_WHAT IS BEING ASKED:_ From the entries below, retype only the lines from the one with "اخبار اقتصاد کلان (93, 2315)" through the one with "گروه رسانه ای دنیای اقتصاد (81, 2208)", exactly as written.
━━━ RECORDED DATA ━━━
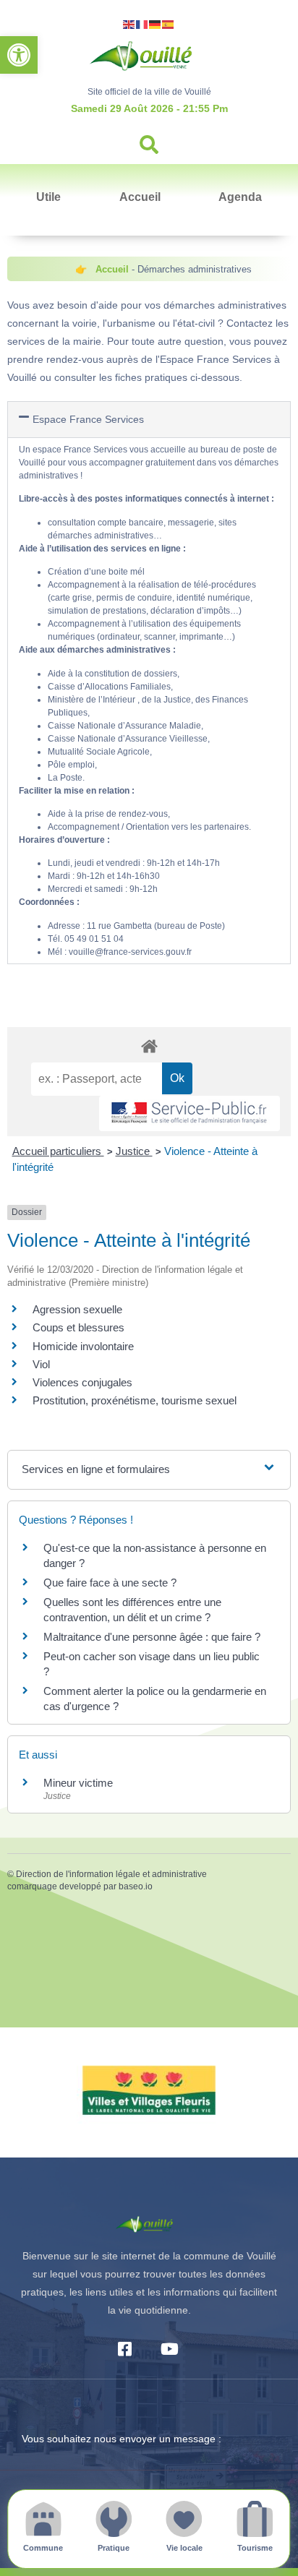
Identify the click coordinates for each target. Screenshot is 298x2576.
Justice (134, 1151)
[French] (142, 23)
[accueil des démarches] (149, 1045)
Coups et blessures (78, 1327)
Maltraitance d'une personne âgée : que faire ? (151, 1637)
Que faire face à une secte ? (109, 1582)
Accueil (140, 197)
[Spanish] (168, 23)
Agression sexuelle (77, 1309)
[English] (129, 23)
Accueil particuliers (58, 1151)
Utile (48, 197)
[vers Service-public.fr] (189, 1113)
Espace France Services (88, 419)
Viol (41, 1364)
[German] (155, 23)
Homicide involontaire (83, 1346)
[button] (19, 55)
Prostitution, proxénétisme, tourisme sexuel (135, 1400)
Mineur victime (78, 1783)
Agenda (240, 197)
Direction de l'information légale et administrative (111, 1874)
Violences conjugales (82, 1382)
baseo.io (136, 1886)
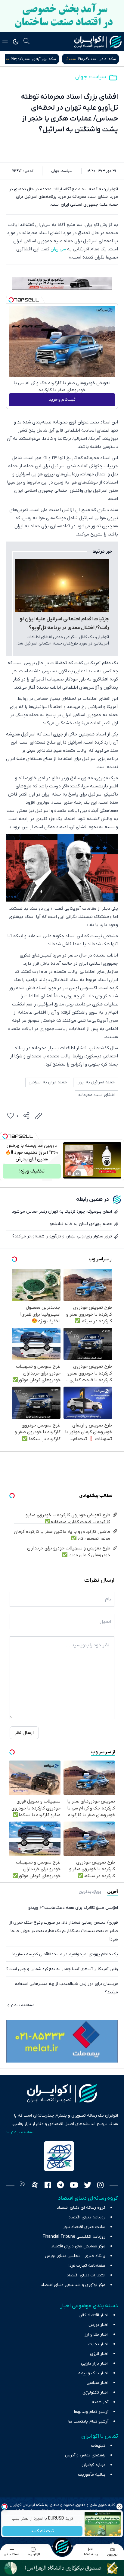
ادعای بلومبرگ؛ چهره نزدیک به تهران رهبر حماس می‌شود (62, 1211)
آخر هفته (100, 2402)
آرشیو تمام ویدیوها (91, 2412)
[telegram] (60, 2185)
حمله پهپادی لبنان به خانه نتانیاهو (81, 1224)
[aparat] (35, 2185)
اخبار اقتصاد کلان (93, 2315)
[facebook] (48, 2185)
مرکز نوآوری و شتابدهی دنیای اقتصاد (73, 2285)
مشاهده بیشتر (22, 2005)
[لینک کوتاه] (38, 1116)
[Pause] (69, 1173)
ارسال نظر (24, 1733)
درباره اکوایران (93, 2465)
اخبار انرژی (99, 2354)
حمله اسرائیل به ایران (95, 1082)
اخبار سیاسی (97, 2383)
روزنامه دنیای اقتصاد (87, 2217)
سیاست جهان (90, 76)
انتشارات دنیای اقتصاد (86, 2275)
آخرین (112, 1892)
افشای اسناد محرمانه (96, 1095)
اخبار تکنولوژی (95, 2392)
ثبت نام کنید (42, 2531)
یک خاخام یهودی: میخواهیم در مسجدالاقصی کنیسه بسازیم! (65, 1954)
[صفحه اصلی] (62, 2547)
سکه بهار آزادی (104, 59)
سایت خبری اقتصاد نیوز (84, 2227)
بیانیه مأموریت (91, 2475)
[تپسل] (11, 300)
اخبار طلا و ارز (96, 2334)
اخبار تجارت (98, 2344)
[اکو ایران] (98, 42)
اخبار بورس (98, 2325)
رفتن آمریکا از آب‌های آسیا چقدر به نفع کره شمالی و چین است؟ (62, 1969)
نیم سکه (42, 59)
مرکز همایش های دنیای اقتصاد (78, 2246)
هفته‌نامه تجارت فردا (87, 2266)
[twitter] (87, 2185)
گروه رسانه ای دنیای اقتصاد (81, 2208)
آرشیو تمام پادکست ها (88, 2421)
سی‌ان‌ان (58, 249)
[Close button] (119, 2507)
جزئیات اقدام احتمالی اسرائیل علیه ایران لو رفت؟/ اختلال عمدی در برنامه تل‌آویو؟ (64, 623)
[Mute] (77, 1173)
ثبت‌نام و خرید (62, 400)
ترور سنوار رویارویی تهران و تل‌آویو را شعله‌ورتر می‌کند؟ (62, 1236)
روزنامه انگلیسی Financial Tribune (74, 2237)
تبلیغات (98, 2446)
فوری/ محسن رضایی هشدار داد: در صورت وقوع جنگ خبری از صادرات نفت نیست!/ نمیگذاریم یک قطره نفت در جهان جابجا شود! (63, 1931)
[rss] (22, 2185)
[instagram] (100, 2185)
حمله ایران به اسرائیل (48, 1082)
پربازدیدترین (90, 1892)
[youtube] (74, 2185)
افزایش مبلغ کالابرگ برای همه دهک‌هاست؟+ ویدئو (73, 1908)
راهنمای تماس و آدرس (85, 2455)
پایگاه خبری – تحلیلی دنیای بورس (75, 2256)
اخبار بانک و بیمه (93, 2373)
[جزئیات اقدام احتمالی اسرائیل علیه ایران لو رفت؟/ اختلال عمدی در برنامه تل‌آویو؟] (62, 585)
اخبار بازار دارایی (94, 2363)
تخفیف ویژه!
━━━
_YOUR RESPONSE:_
اخبار اقتصاد کلان (93, 2315)
[facebook] (48, 2185)
مرکز نوآوری و شتابدهی دنیای اقتصاد (73, 2285)
مشاهده بیشتر (22, 2005)
[لینک کوتاه] (38, 1116)
[Pause] (69, 1173)
ارسال نظر (24, 1733)
درباره اکوایران (93, 2465)
اخبار انرژی (99, 2354)
حمله اسرائیل به ایران (95, 1082)
اخبار سیاسی (97, 2383)
روزنامه دنیای اقتصاد (87, 2217)
سیاست جهان (90, 76)
انتشارات دنیای اقتصاد (86, 2275)
آخرین (112, 1892)
افشای اسناد محرمانه (96, 1095)
اخبار تکنولوژی (95, 2392)
ثبت نام کنید (42, 2531)
یک خاخام یهودی: میخواهیم در مسجدالاقصی کنیسه بسازیم! (65, 1954)
[صفحه اصلی] (62, 2547)
سکه بهار آزادی (104, 59)
سایت خبری اقتصاد نیوز (84, 2227)
بیانیه مأموریت (91, 2475)
[تپسل] (11, 300)
اخبار طلا و ارز (96, 2334)
اخبار تجارت (98, 2344)
[اکو ایران] (98, 42)
اخبار بورس (98, 2325)
رفتن آمریکا از آب‌های آسیا چقدر به نفع کره شمالی و چین است؟ (62, 1969)
نیم سکه (42, 59)
مرکز همایش های دنیای اقتصاد (78, 2246)
هفته‌نامه تجارت فردا (87, 2266)
[twitter] (87, 2185)
گروه رسانه ای دنیای اقتصاد (81, 2208)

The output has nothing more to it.